Airlink pode suspender emissão de bilhetes em Moçambique devido à crise de divisas

A transportadora aérea sul-africana Airlink alertou que poderá interromper, em breve, a venda de bilhetes em Moçambique caso persistam as dificuldades de repatriação de divisas resultantes da comercialização de passagens no país.

O aviso surge num momento em que a escassez de dólares continua a afetar diversos setores da economia. Enquanto o Banco de Moçambique minimiza a gravidade da situação e o Governo atribui aos bancos comerciais a responsabilidade pela falta de divisas no mercado, empresas e operadores denunciam impactos crescentes. Recentemente, importadores de medicamentos já haviam antecipado a possibilidade de rutura de stock de fármacos devido à mesma crise.

Em carta enviada ao presidente da Associação de Agentes de Viagem e Operadores Turísticos de Moçambique (AVITUM), Noor Momade, a Airlink reconhece que as dificuldades em transferir receitas para fora do país estão a gerar “considerável pressão” sobre a sua sustentabilidade financeira na região.

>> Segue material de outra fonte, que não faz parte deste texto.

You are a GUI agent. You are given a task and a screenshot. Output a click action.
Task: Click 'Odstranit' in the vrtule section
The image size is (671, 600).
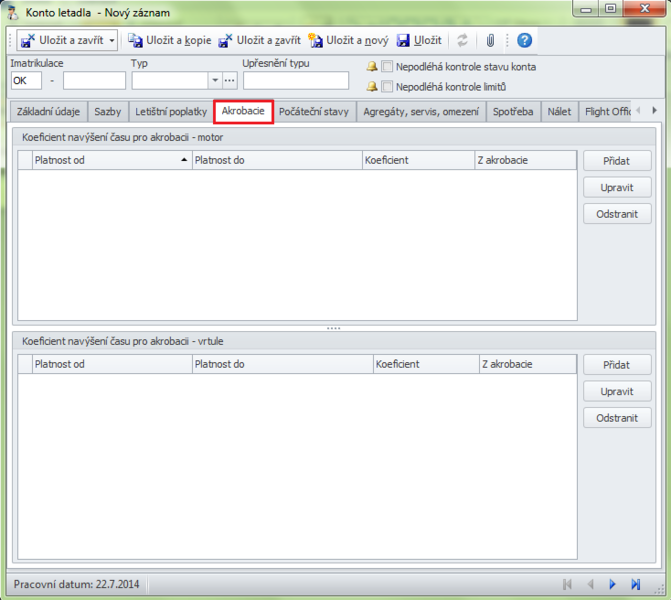tap(617, 418)
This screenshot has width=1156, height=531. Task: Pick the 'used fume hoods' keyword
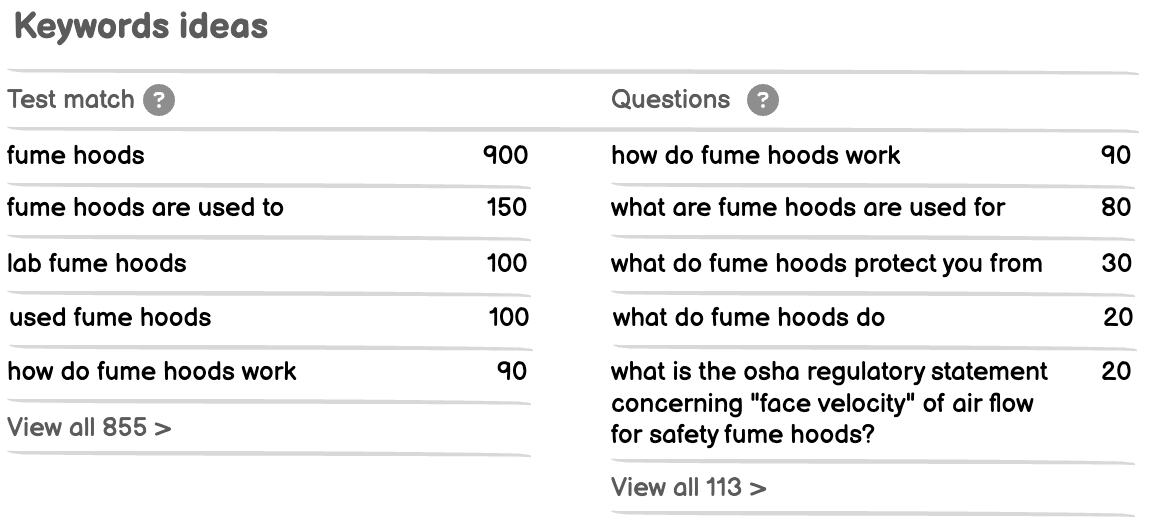(110, 318)
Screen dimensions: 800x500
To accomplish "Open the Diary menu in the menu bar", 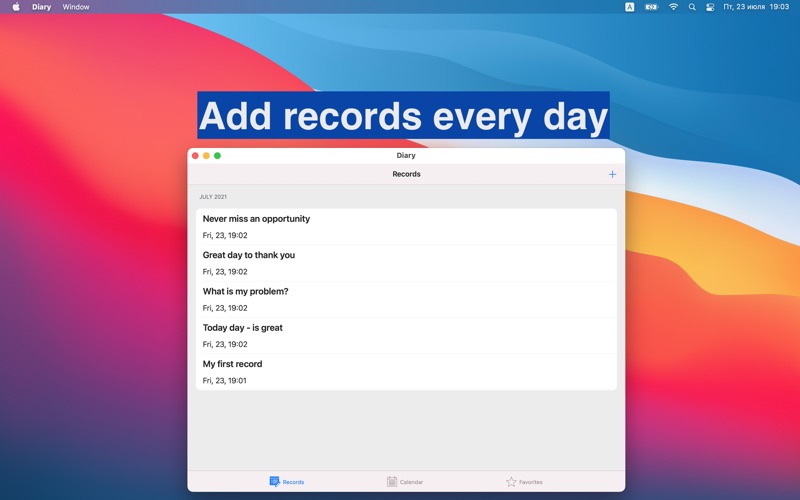I will (41, 7).
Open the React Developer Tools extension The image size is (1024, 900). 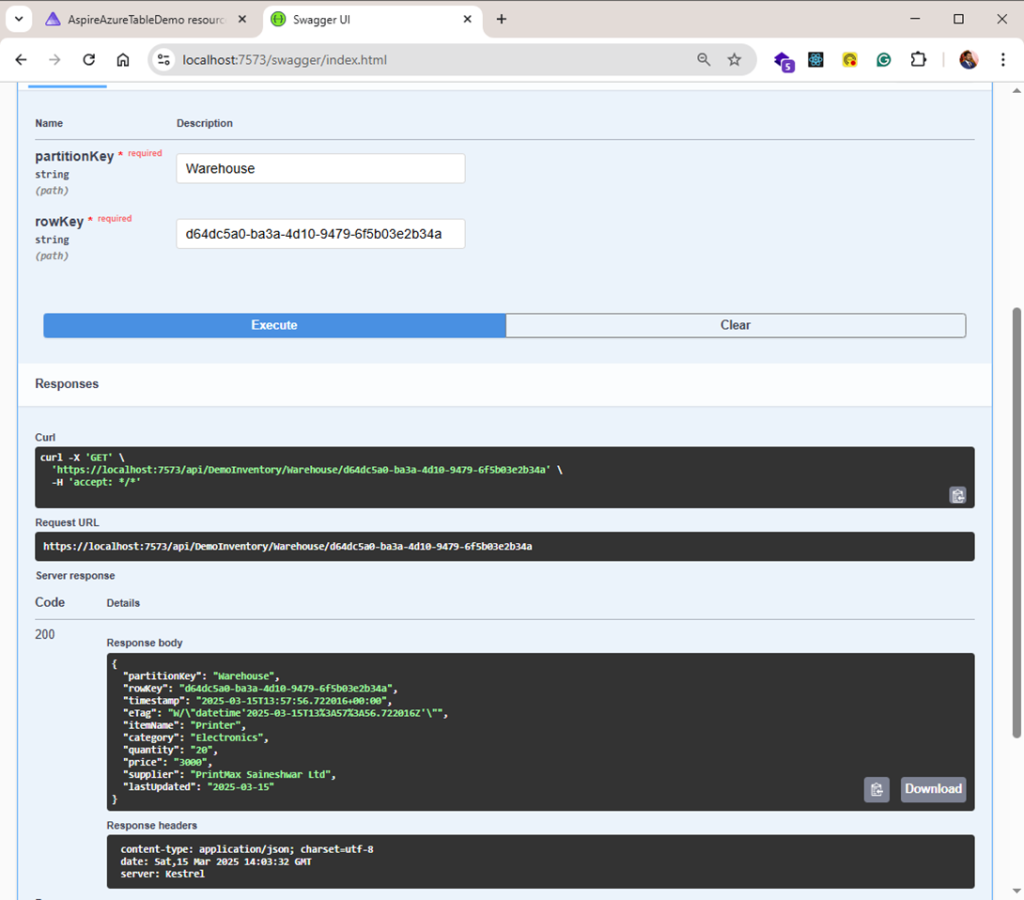click(x=816, y=60)
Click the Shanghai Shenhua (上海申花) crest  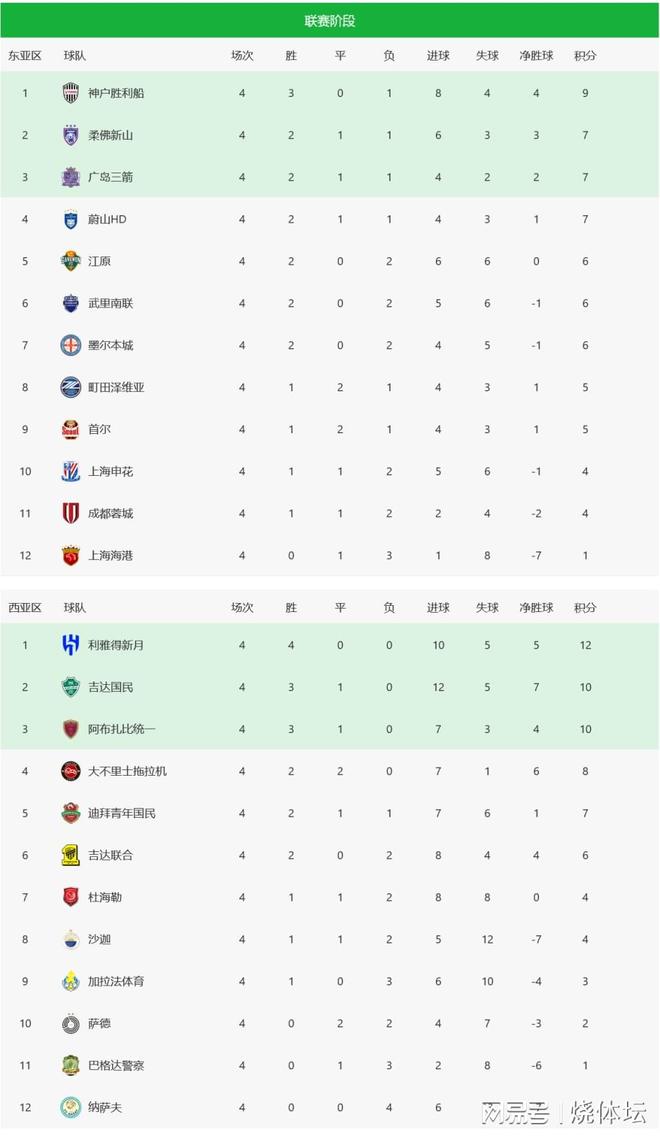[x=71, y=471]

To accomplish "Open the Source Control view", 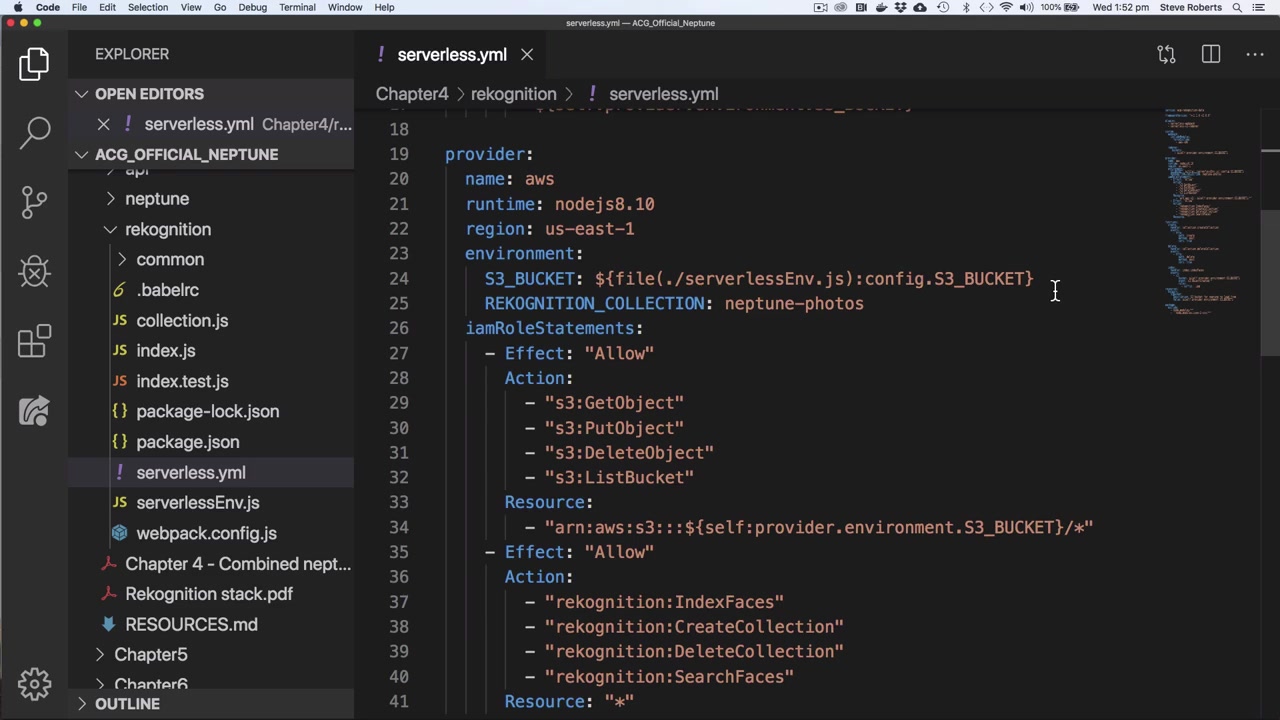I will tap(34, 201).
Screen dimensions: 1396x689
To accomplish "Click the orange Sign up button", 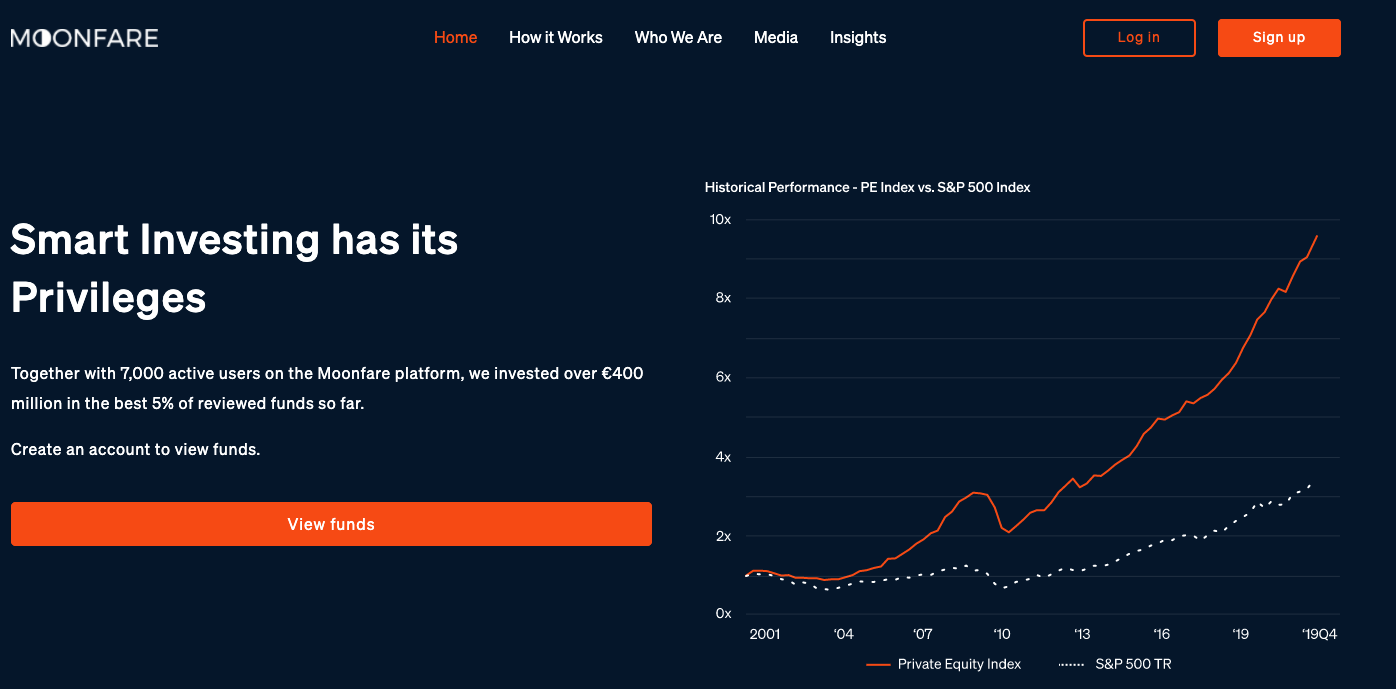I will point(1278,38).
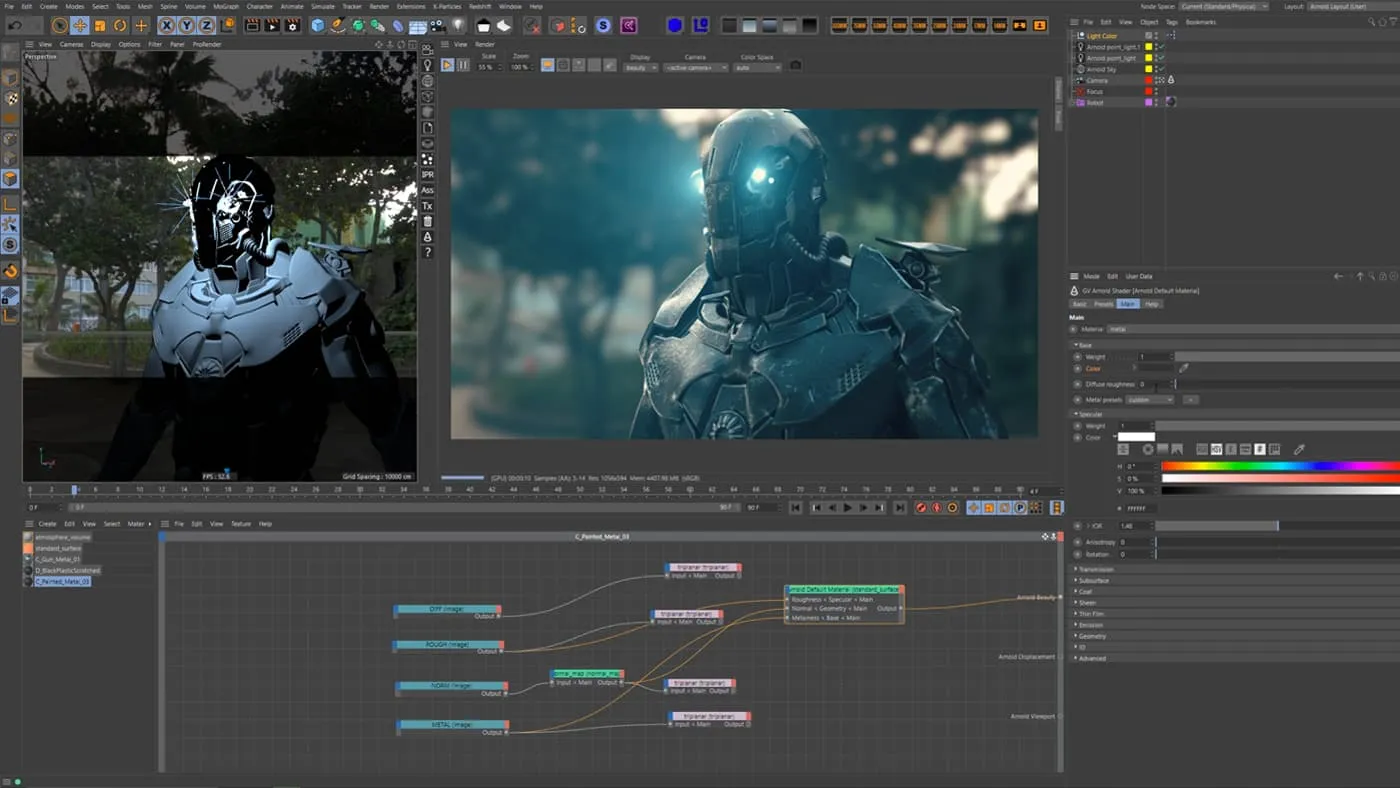Screen dimensions: 1400x788
Task: Click the light bulb icon in toolbar
Action: 458,25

Segundo a nota, apesar do “compromisso de longa data em servir a região e apoiar o comércio local de viagens”, os constrangimentos obrigam a empresa a reconsiderar o seu modelo de operação.

“Estamos seriamente a considerar a suspensão da emissão de bilhetes através dos canais locais de venda em Moçambique”, refere o documento assinado pelas executivas Lorraine Omar e Karin Murray.

A companhia admite que uma eventual suspensão trará impactos diretos para passageiros, agências de viagem e para a indústria do turismo nacional, mas garante que continua a explorar soluções em diálogo com as autoridades relevantes.

A Airlink assegura ainda que manterá comunicação transparente com a AVITUM e, caso a suspensão seja confirmada, dará aviso prévio e apoio logístico para reduzir prejuízos aos clientes e parceiros.

Uma fonte ligada ao setor turístico ouvido pelo Evidências mostrou preocupação com a possibilidade da saída da Airlink, alertando que isso poderia comprometer a conectividade aérea regional e aumentar os custos de viagem dentro e fora de Moçambique.